Sparsity - Welcome

I do experiments on sparse neural networks, and I believe that working with sparsity is one way to progress machine learning. Sparse neural networks are just neural networks that have some of their weight values set to 0. I have a novel method of pruning neural networks. I have written a couple of blogs about it before, but have not published any papers. I have since lost the diagrams that go with the blogs, so I no longer have them online. They were also too long and not very focussed. I will cover everything that they said here and in future blogs, so no real loss.

Neural networks are often described as being modeled on human brains, the analogy is far from perfect, but getting inspiration from what we know of the human brain can still be useful. Of the dozens of neurons (hundreds even) in the human brain, they are not all connected together (Like a fully connected, dense, artificial neural network). They more closely resemble the structure of a sparse neural network. Convolutional neural networks capture a structured kind of sparsity to achieve better performance on image recognition tasks.

My software, and experiments

The software I have made for this is made with Numpy, Cupy(Numpy on a GPU), Scipy(for sparse operations), and Numba(for custom GPU scripts). Dense matrix operations on a GPU are the fastest way of running things, because they are built and optimised by teams of people who built the chips, and are very good at their jobs. This means that the fastest way for me to do these experiments is to use dense matrices with values set to 0. I use a couple of tricks that seem less efficient, but are faster.

These experiments work as a proof of concept, and everything I have built for both sparse matrices, and full matrices with some tricks, produce the same results. One is just faster. If someone were to optimise the sparse code, many parts would work faster with high levels of sparsity. This could be worthwhile for someone with more resources than me.

My experiments are also mostly done on small models with the MNIST dataset. If this was good enough for decades of machine learning research that lead to the field we know today, it is good enough for me. I do often write about the constraints of using these models and data, but it does work well as a proof of concept.

Performance and practical concerns

Sparse operations are more efficient with matrices with a high degree of sparsity. A matrix with 80% 0 values won’t have the speed and space improvements that a 95% sparse matrix will. I have read papers that have headline claims of massive sparsity. A better indicator would be the total number of parameters, or a breakdown of the shape and sparsity of each layer. If you are reading the paper to begin with, it is not difficult to understand. Claiming a model has 99.5% sparsity means less when the model is massively oversized to begin with.

I am looking at ways of making training more efficient, but at this stage, using a well established library with GPUs is the fastest. There are still advantages to using a sparse model. Inference can be faster using sparse models and sparse operations on a CPU. Maybe you want to have a model on a server that doesn’t have a GPU. Models can easily be trained on big machines then pruned and converted into sparse models for regular inference. I have not tried converting a model from Tensorflow or torch to sparse models.

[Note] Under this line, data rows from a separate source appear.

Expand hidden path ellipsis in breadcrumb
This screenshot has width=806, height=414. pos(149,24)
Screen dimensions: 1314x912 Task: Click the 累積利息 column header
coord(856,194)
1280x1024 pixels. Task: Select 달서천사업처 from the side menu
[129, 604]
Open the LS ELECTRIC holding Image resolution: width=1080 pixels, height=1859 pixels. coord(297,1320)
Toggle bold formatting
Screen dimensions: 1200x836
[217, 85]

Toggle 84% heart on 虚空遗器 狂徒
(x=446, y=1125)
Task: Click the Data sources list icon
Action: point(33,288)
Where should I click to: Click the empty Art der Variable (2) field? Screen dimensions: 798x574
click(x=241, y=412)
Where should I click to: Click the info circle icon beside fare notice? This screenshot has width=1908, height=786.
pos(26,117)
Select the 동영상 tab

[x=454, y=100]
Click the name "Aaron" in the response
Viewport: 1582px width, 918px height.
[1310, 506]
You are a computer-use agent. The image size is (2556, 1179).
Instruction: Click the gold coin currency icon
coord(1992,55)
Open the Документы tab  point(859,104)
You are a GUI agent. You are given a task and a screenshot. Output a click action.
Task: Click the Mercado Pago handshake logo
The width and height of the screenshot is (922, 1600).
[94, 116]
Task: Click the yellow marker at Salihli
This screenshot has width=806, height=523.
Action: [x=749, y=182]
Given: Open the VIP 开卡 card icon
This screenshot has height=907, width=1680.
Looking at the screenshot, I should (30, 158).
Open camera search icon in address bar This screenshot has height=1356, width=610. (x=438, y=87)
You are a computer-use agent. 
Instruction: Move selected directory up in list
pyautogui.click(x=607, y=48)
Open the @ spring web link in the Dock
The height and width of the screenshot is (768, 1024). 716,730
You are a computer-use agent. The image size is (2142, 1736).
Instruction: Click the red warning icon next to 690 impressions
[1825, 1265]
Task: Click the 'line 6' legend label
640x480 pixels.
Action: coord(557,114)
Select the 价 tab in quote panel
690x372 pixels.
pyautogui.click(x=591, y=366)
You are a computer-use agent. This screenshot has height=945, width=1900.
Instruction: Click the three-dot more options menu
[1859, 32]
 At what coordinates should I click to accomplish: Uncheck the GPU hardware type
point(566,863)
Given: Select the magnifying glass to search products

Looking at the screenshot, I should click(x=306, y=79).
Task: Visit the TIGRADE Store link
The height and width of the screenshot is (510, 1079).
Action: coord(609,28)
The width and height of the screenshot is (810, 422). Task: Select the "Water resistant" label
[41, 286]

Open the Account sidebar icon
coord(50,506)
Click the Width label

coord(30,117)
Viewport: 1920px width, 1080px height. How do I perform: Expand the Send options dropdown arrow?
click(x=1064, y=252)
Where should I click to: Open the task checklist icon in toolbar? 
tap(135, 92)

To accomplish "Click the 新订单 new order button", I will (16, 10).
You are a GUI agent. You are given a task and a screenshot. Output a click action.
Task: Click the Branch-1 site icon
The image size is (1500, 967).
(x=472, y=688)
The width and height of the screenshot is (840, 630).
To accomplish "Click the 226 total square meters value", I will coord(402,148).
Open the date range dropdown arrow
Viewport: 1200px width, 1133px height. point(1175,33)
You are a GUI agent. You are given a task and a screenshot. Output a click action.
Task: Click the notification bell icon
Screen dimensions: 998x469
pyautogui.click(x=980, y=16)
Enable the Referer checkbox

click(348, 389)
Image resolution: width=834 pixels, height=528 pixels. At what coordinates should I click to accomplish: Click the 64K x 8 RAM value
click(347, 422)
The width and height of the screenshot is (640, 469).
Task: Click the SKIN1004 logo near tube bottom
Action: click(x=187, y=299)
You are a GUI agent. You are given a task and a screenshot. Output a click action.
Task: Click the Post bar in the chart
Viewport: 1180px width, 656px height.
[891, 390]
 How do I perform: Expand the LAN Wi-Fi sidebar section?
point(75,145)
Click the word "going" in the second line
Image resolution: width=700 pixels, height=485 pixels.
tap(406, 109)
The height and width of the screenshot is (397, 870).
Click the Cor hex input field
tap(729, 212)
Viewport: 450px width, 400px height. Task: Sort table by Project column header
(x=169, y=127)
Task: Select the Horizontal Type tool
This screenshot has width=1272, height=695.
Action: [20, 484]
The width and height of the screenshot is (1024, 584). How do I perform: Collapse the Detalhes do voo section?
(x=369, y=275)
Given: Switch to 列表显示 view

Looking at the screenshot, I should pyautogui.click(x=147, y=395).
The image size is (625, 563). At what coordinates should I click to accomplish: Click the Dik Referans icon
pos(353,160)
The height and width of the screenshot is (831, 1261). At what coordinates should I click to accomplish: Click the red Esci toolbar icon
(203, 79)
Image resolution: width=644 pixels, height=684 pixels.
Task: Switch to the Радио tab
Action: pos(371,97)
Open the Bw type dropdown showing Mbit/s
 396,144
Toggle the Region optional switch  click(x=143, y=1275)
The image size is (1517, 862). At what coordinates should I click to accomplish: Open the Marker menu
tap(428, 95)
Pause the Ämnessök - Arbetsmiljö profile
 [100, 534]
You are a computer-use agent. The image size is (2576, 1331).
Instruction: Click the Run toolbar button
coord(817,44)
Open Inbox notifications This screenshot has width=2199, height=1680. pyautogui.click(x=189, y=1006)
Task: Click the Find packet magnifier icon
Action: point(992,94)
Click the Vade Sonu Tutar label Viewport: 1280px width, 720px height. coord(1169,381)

I have however trained models and converted them back and forth from dense to sparse and from GPU to CPU data without any issue.

Randomly initialized sparse models

An experiment that I tried on sparse neural nets shows that structure is important. Randomly initialized sparse nets don’t train well at all. This experiment doesn’t warrant a big write up. All I did was randomly initialize large sparse models, in the order of 5,000 activations, with about 5% non zero values. There was some learning happening, but far below any reasonable performance. much smaller fully connected models pruned to the same sparsity ~5% non zero values have similar performance to other neural networks. This suggests that there is some structure that is found during training. Unfortunately this means that we either need to know a useful structure, like CNNs, or start with full models and prune them, removing weights that aren’t being used.

What next for sparse models?

I have done lots of work with pruning models, But I have not pruned any model to the point that sparse models would have the adventage. This is partly down to hardware constraints, but also because the ideas I have followed up on have not warranted it. I would like to come back to it at some point though. The hardware constraint is really the fact that I will need to start with a much bigger model, then prune until the sparsity is an advantage. I don’t have the resources to do that at this stage. I would also need to do more work to understand the structure to look for.